If it matters, I am doing my BMQ and SQ at the Connaught Ranges.


----------



## Pte AJB (2 Jun 2007)

Bring some comfortable clothes to throw on once you're dismissed for the day, and a set or two of decent looking duds if per chance you happen to get a weekend off. Though do not expect much spare time or weekends during BMQ, SQ maybe. 

Have you done Pre-BMQ, where basic marching, saluting, and dress and deportment is covered? If not, I would forego the uniform for the CF has not yet properly versed you in its wear. If you have, then wear it.

Good luck on course.


----------



## rusty26 (2 Jun 2007)

Well I have been to several parade nights with my unit, and we have been taught some basic drill work stuff. Also, we just got our kit on the 31st, and we had parade that night, and we were told to wear it then, so we have at least covered some of the aspects of the uniform.


----------



## Pte AJB (2 Jun 2007)

Wear it, and do yourself a favour and form your beret before you go.


----------



## rusty26 (2 Jun 2007)

Haha yeah, I've already got that one done , did that as soon as I got home with my kit actually. Thanks for the heads up though.


----------



## Quag (2 Jun 2007)

No need to wear the uniform upon arrival.  Most will not be in uniform.  You DO NOT want to stand out.  Being a grey man helps sometimes, just my 2 cents.


----------



## RHFC_moxness (2 Jun 2007)

rusty26 said:
			
		

> Haha yeah, I've already got that one done , did that as soon as I got home with my kit actually. Thanks for the heads up though.

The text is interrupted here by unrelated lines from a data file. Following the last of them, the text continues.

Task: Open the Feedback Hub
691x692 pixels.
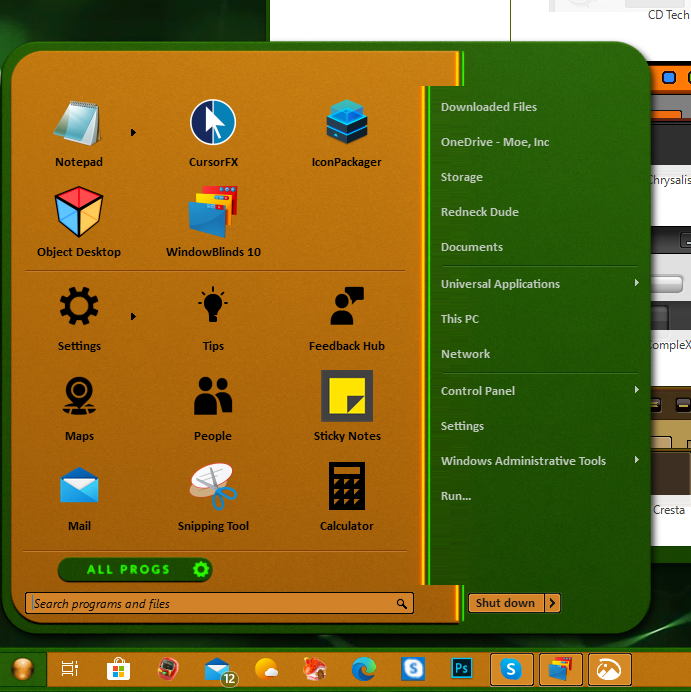Action: click(347, 315)
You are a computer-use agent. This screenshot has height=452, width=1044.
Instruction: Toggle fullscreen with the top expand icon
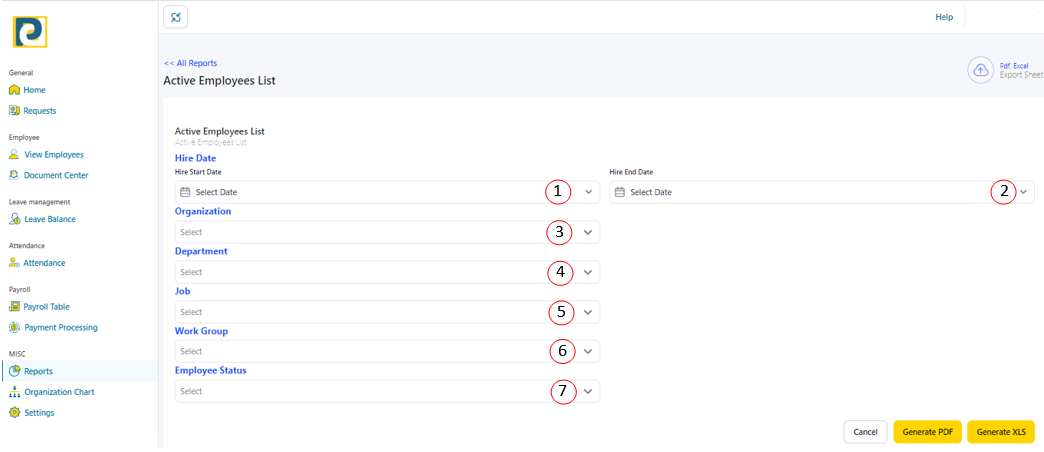176,17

Rusty! I'm on course at Connaught as of this Monday as well! What unit are you from? I'm RHFC out of Cambridge.  I had made a thread earlier about wearing my combats while travelling to Connaught and I've gotten mixed answers, since respondants in this thread are suggesting wearing it, I figure I had may as well.  How are you travelling there? I'm on a Greyhound to Ottawa and being picked up there to be driven to course.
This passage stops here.